I just got a new P99RS off the USP truck this morning. I have been in car audio since about 1999, competed in IASCA, USACi, and MECA for about 10 years (including 7 IASCA finals, the last in 2004), and have had many different types of systems over the years. I've had analog processors from Audio Control (EQL, EQL II, EQTs, 4XS, Epicenter, and more), MTX, and others and digital processors like the Clarion ADCS-1, Sony XES P1 and X1, and the Alpine PXA-H600 and F#1 PXA-H900. My current system uses a JBL MS-8 and it sounds great. 

I got the P99RS to simplify my system and because I want to have more control over the adjustments than what the MS-8 gives. I also like to tune "on the go" and disliked having to hook a computer up to a processor every time I wanted to make a small adjustment.

▶ DATA SHOWN:

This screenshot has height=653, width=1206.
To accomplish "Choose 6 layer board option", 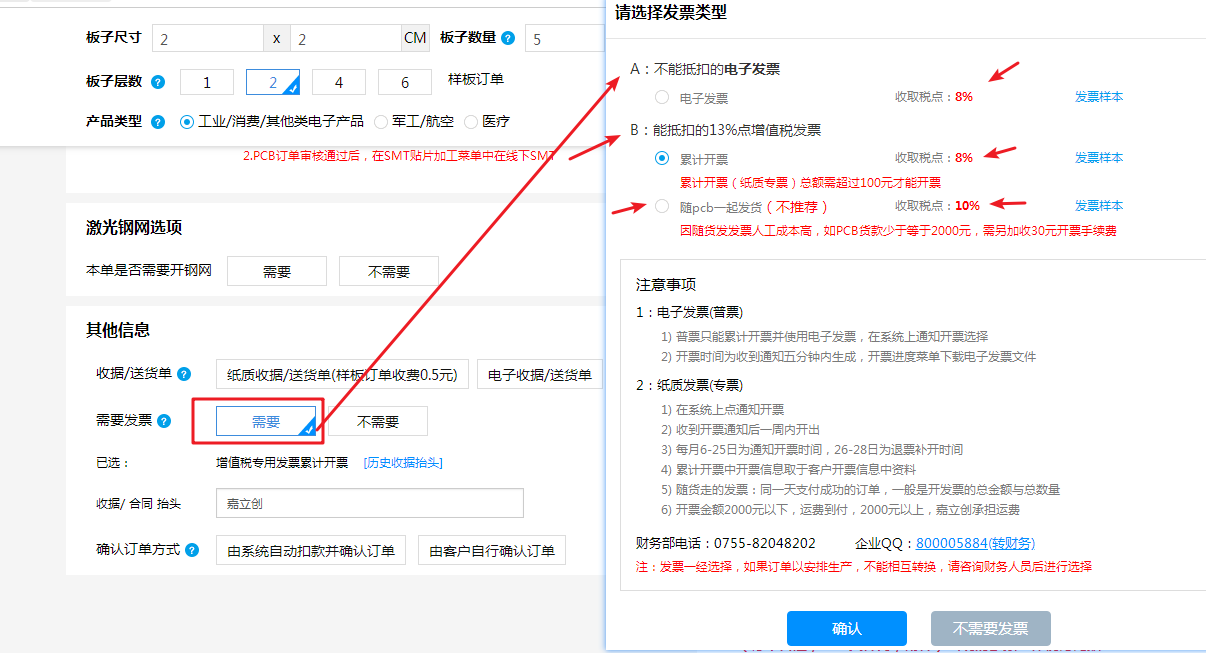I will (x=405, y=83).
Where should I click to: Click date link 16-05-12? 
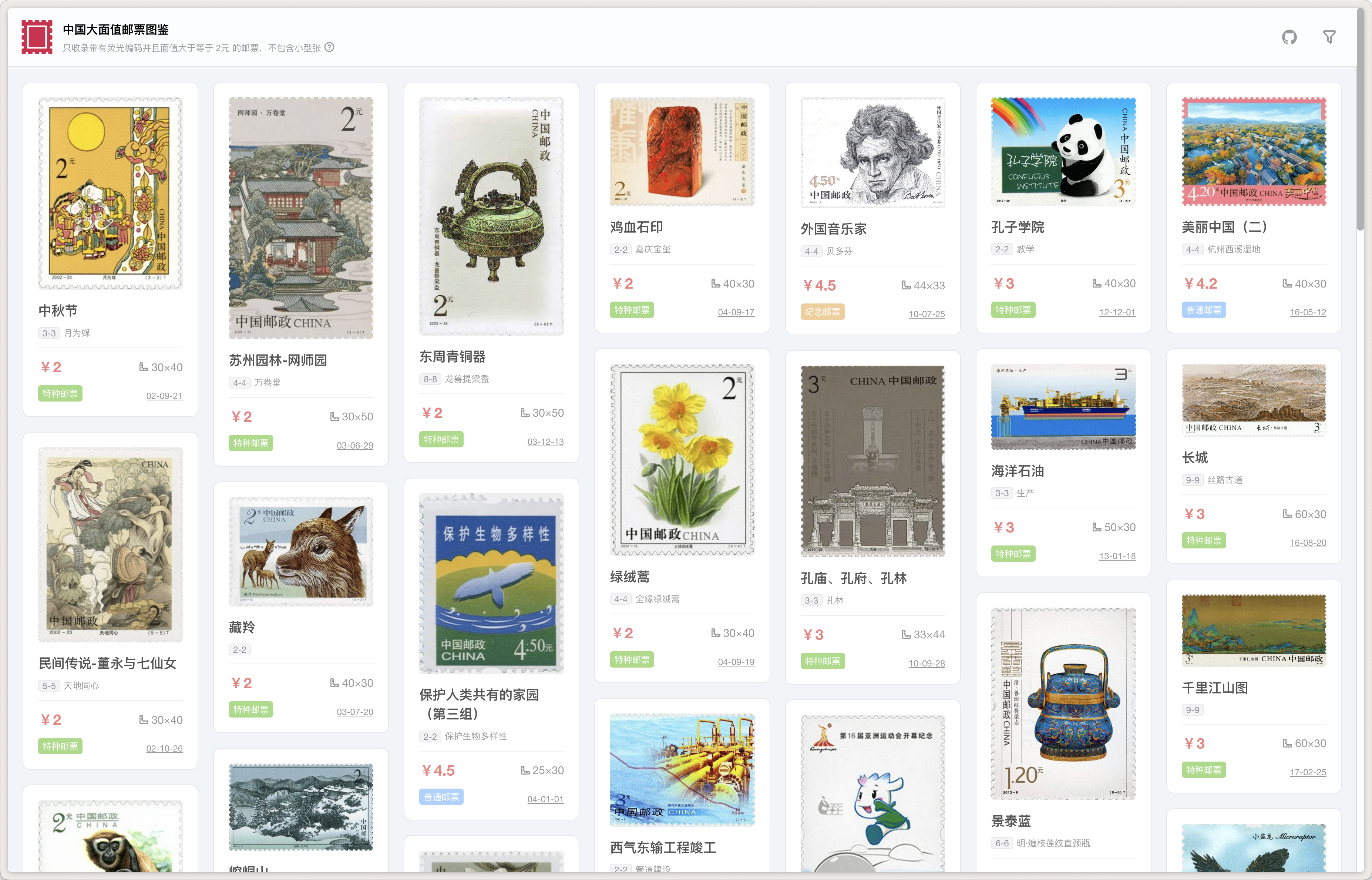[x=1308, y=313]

▶ WHAT YOU NEED TO DO:
**A)** In the car audio post, what processor does the current system use?
**B)** Could you carry the car audio post forward with the next part?
You won't need the lines for any of this.

▶ ANSWERS IN ORDER:
**A)** A JBL MS-8.

**B)**
Digital processors have gotten less expensive and added more control to the user over the past 20 years. However the system has to be installed and set up properly first to get the best results out of any digital processor. There are things that a digital processor should not be used to fix. The system has to be as correct as it can be before the processor is used. One of the first tuning tricks I was taught is that even though the processor has all these adjustments, they don't all need to be used. On a 31 band eq, if more than 2/3s of the bands are used, then something is mechanically, physically, or acoustically wrong with your system. Given this, the P99RS gives more than enough adjustments to make a good system sound great, even if it is not the latest thing out on the market.

If your a competitor in IASCA, the biggest drawback to the P99RS is that you really don't need any external devices like eqs and crossovers. In Installation Quality (IQC) judging these "other devises" and scored separately from the source unit, amps, and speakers during install judging and is a 10 point category. If you don't have any "other devices" then you will get a 0 in this scoring category.


----------



## ryanr7386 (Feb 21, 2011)

bigbubba said:


> The only reason I just took out my P99 is because I wanted to try optical output. Other than that, I love my P99. I'm also running the Helix Pro.



I'm sorta kicking myself in the ass for not thinking the source unit/processor pairing through more thoroughly. Specs indicate its a top notch deck sq wise but having an optical output would have been a huge plus had it been designed into the deck to start.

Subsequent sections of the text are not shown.